At the same time I’ve long believed in the transistor-radio theory of technological advance — that the transistor radio, which allowed people literally to cut themselves off from each other and consume media privately as individuals, even when they were physically in public spaces, set the tone for a basic change in media from “broadcasting” (a single message sent from a single source to multiple people) to “narrowcasting” (multiple messages sent from at least seemingly varied sources and customized to individual people), which in turn changed the basic nature of politics from collective to individual. I’ve argued that this is why the extreme political movements of the first half of the 20th century — fascism on the Right and socialism and communism on the Left — were collectivist, while the extreme political movements of the second half of the 20th century and since, libertarianism on the Right and anarchism on the Left, are individualistic. The auto has been one of the key forces in changing people’s perception of themselves from being members of a community to being self-sufficient individuals — which has made it extraordinarily difficult to pull people together and get them to unite for political purposes (though Donald Trump has been a partial exception, building a Right-wing political base through the same sorts of big, collectivist rallies and sweeping appeals to community Mussolini, Hitler and Franco made in their rises to power).

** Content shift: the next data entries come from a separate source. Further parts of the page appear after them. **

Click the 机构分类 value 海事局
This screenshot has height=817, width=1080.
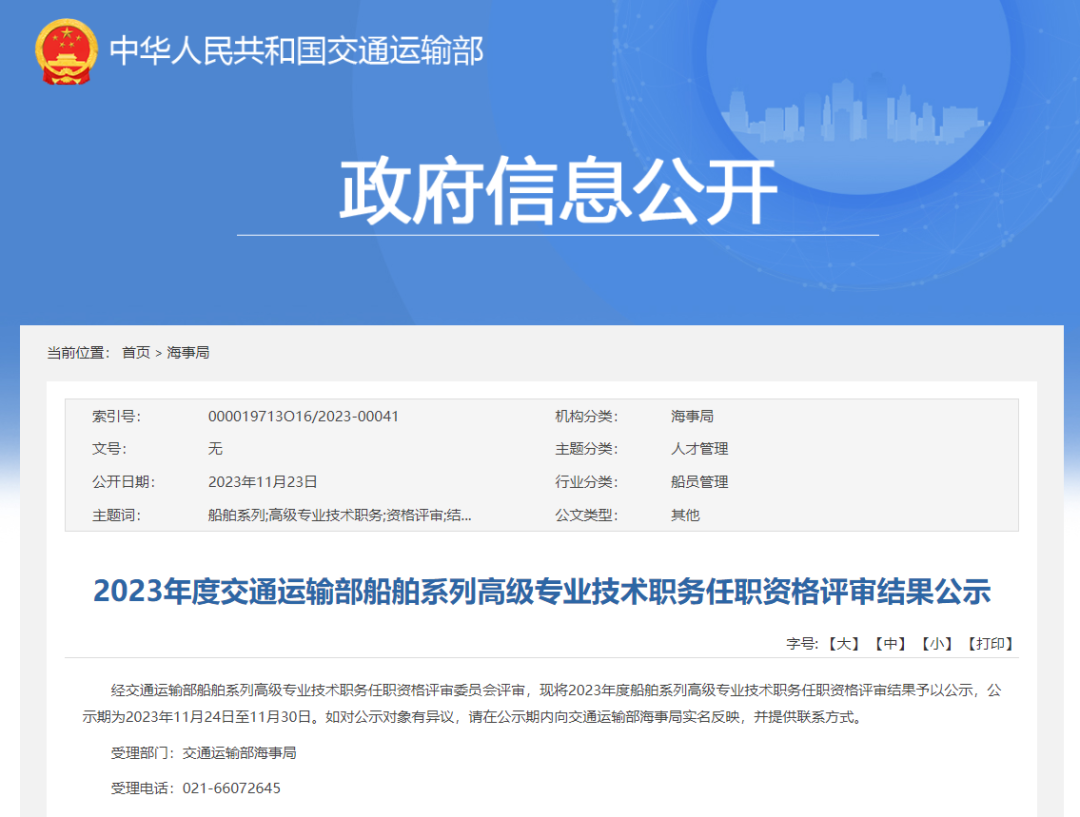(694, 416)
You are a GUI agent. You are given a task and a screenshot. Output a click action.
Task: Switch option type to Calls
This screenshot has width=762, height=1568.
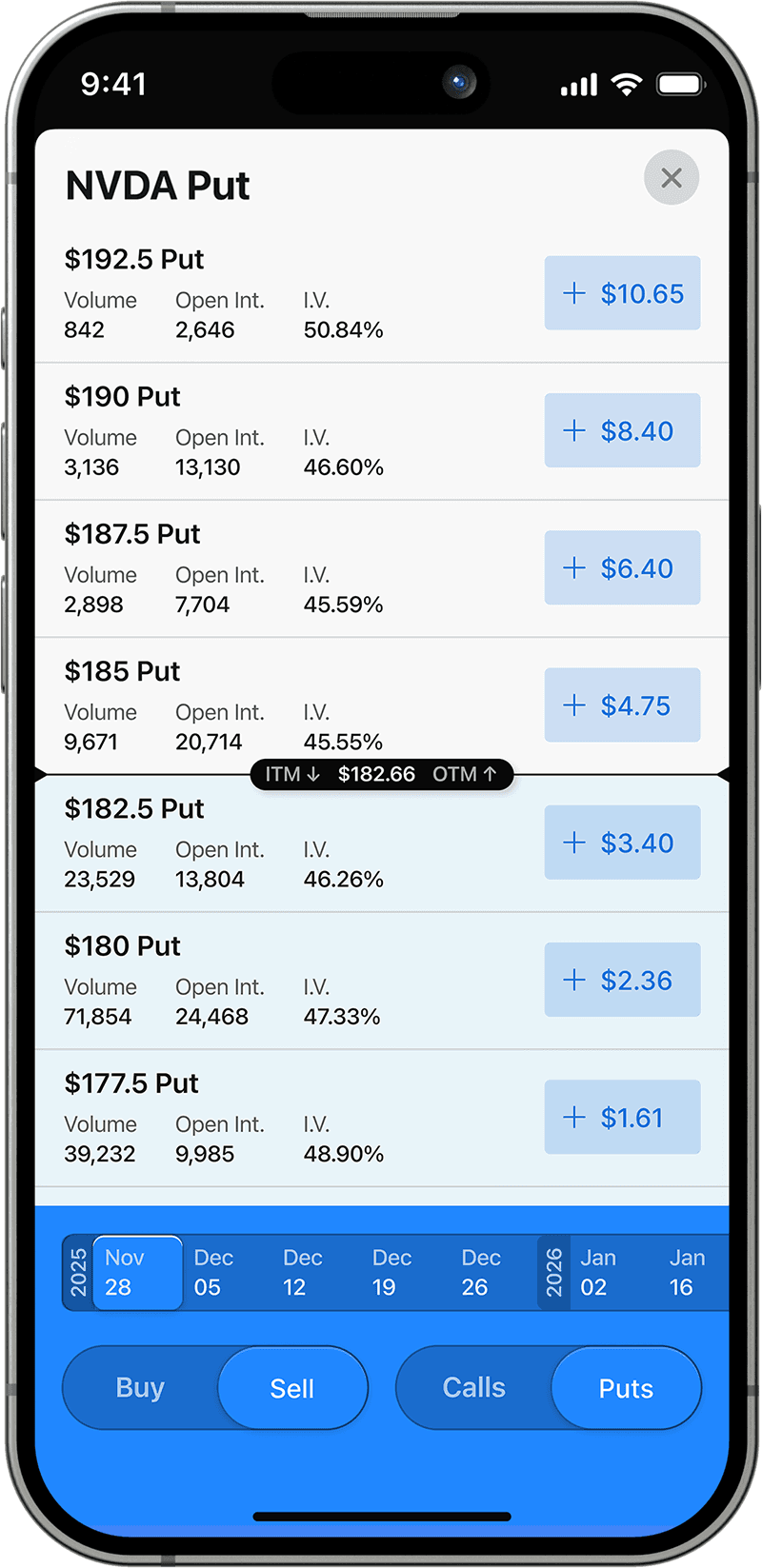point(473,1387)
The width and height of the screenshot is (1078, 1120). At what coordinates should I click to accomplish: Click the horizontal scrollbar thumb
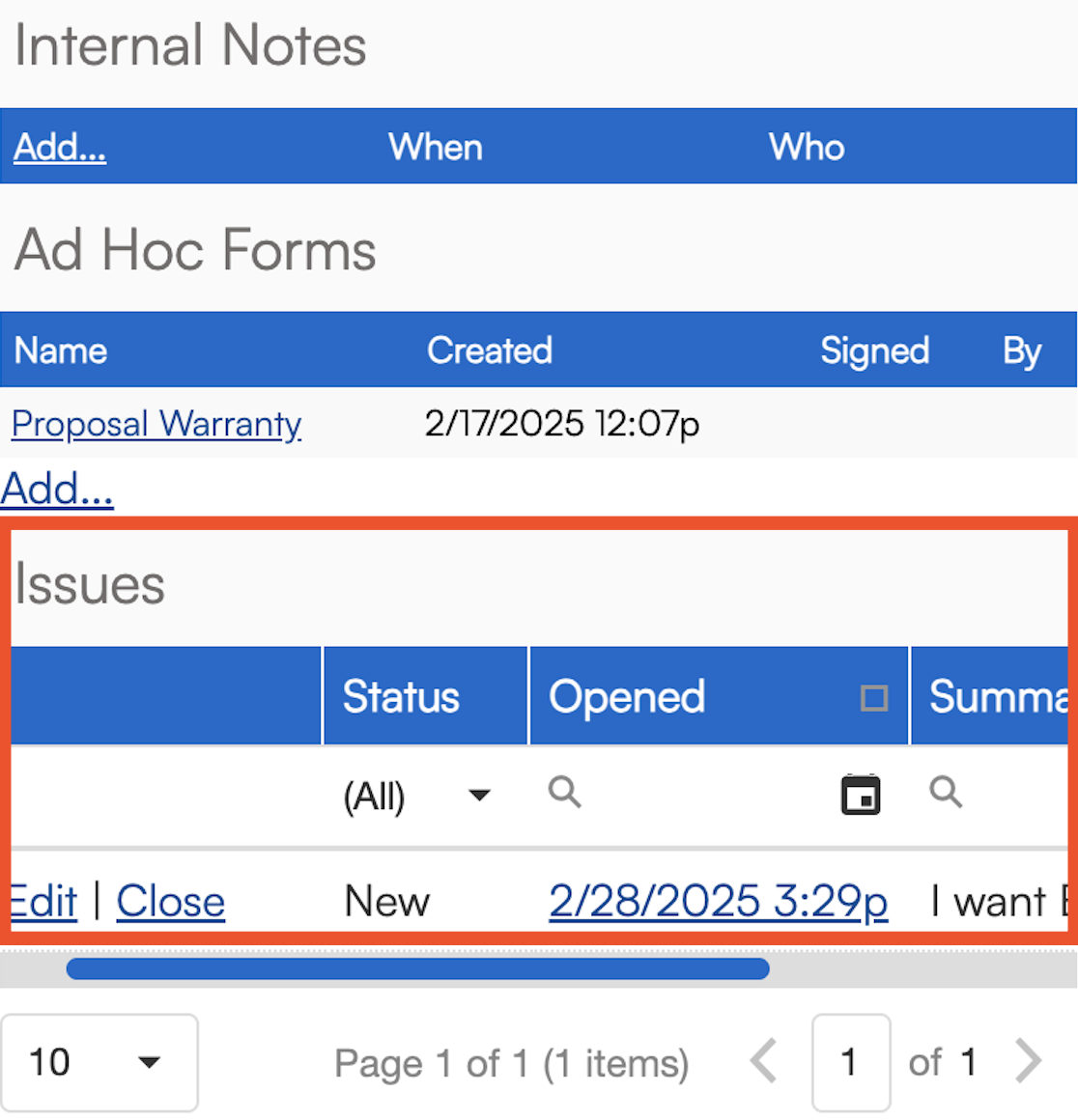(417, 968)
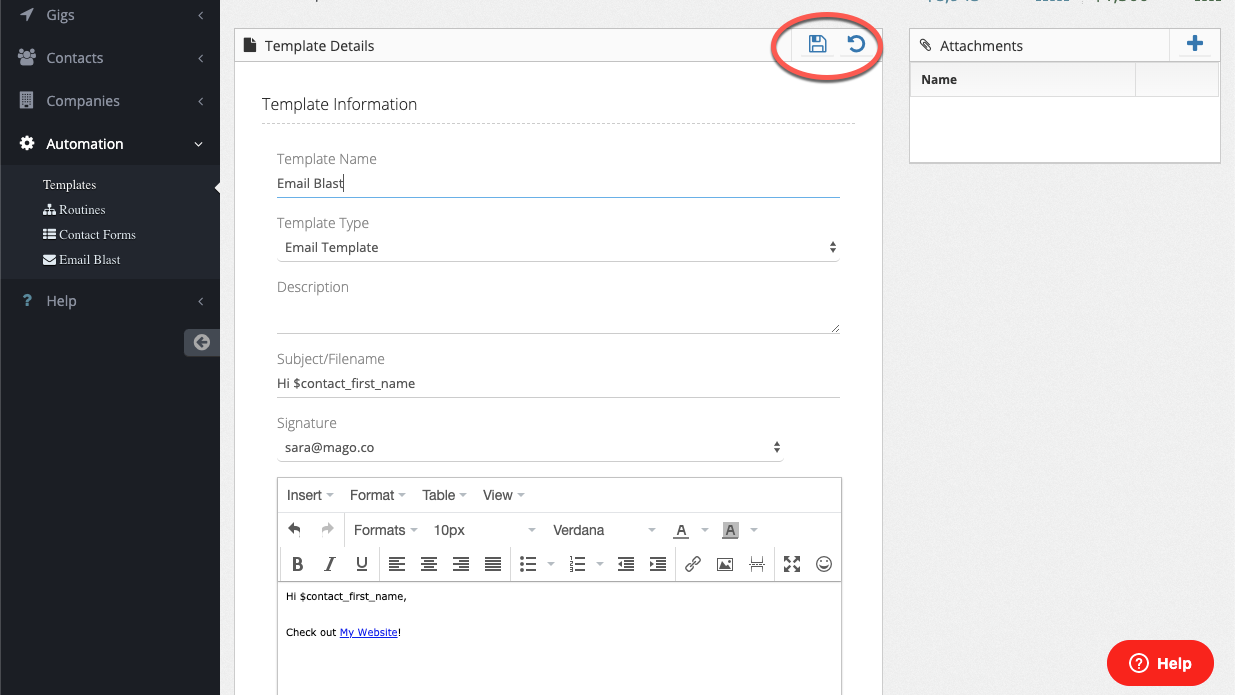1235x695 pixels.
Task: Click the revert/undo changes icon in Template Details
Action: (856, 44)
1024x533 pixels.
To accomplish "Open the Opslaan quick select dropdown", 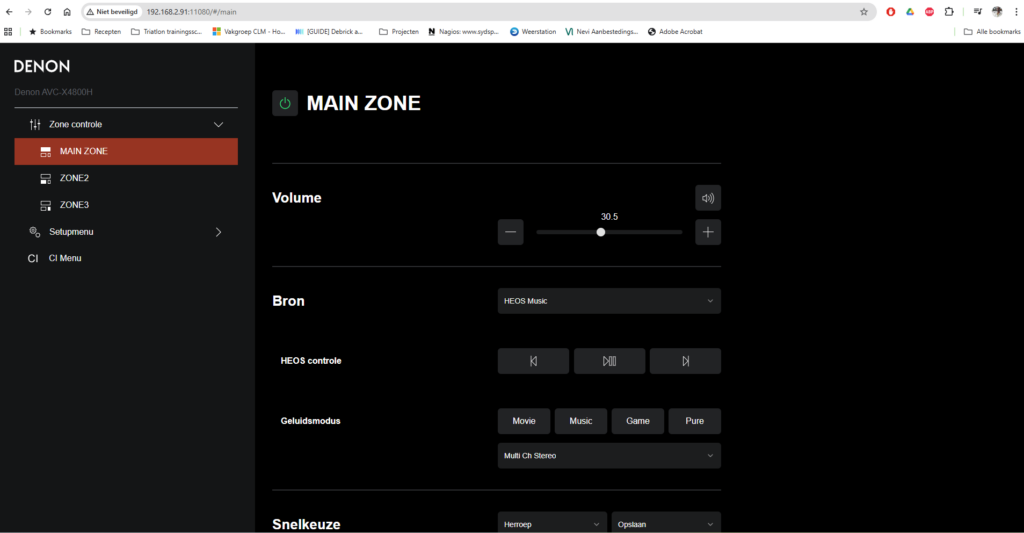I will (x=665, y=523).
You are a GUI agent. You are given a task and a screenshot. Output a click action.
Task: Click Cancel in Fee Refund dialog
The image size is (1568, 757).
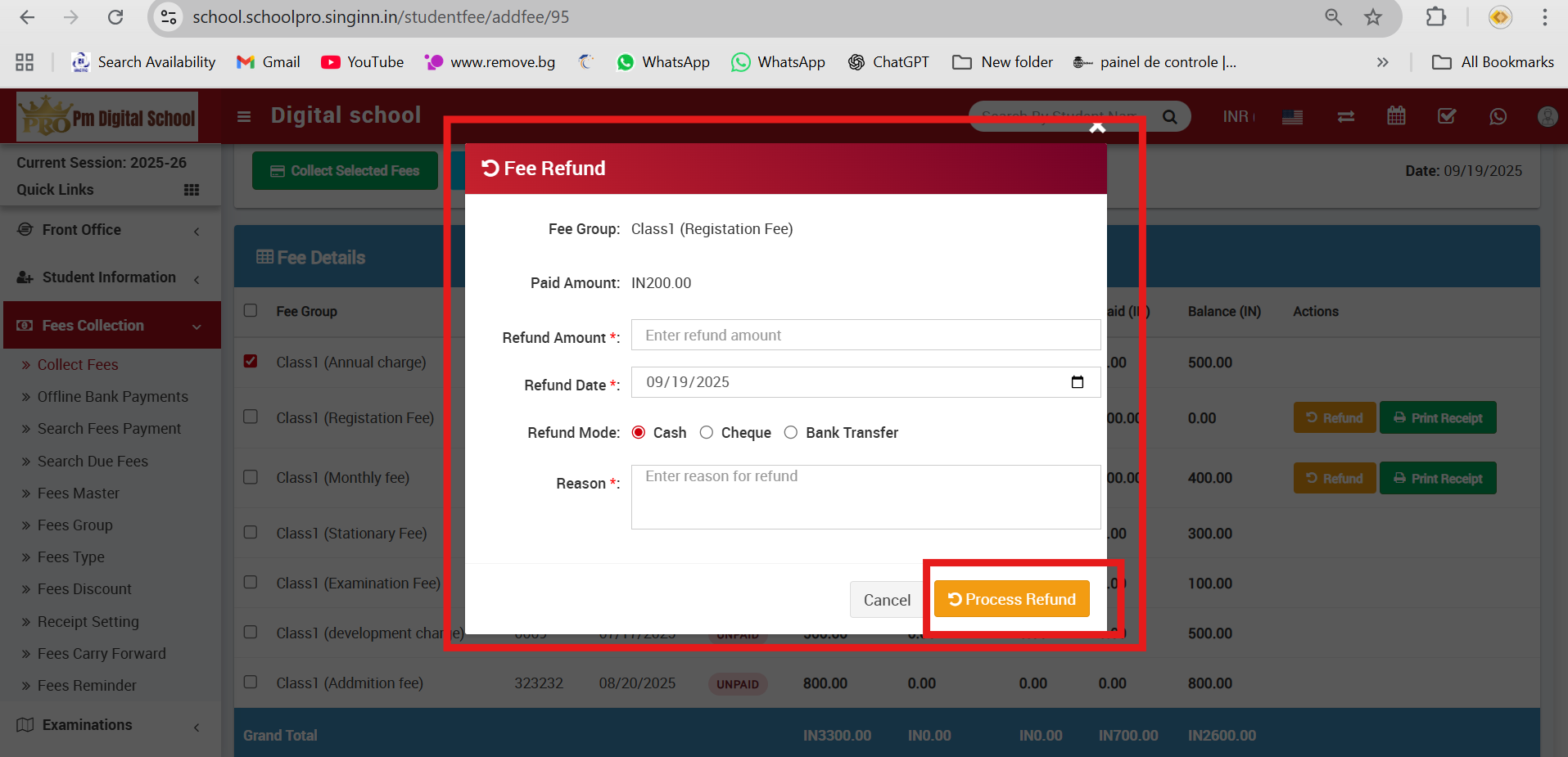pyautogui.click(x=887, y=600)
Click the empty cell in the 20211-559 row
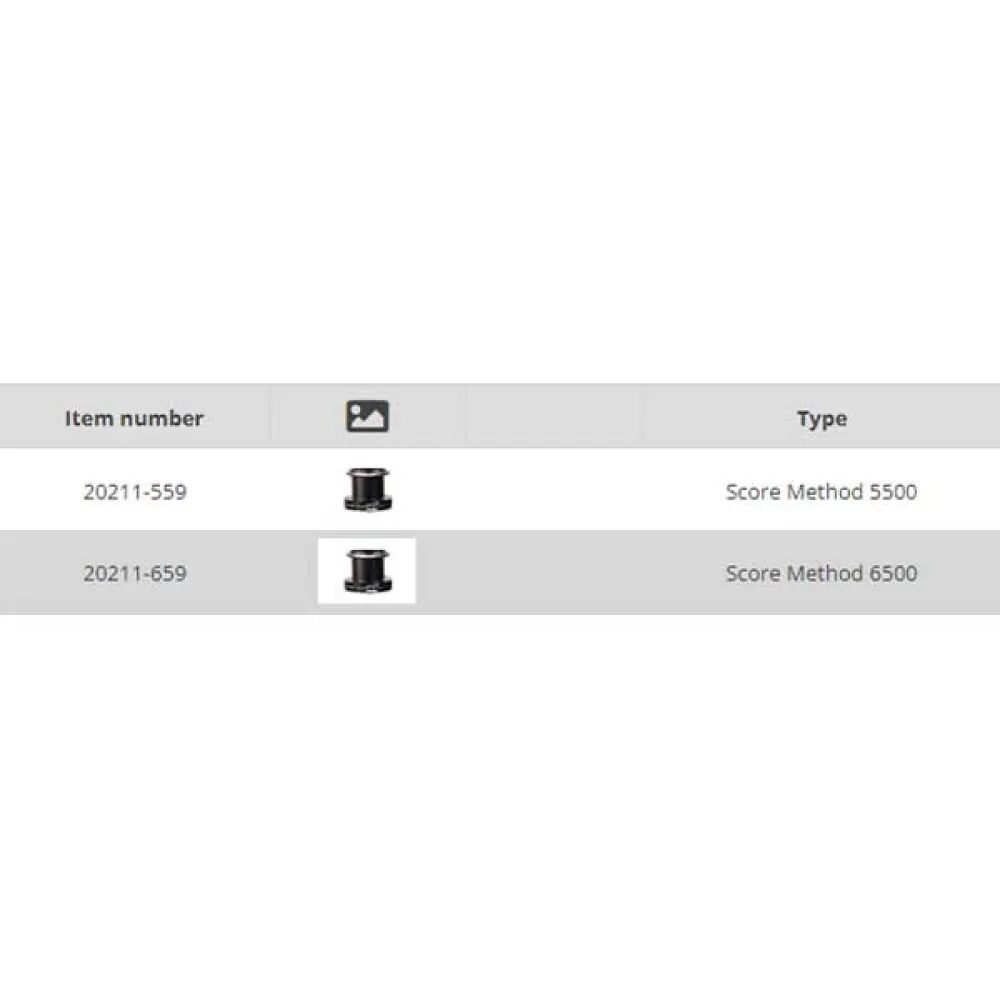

But then these kinds of political and philosophical issues are pretty much beyond the brief of the Breakthrough series, which seems to be based on the assumption that the technological advances that happened are the ones that should have happened and the only ones that could have happened — even though, as I’ve noted in my comments on the previous two Breakthrough episodes I’ve watched, one of the morals of this series is that scientific and technological advances are themselves collective processes, with researchers continuously building on the work of their predecessors — yet more evidence that the attempts to lock up “intellectual property” and declare individual or corporate monopolies on certain lines of research are counterproductive and will make human progress more difficult, not easier, since they will put legal roadblocks into the kinds of collaborations (including cross-generational virtual collaborations) that actually produce innovative technologies.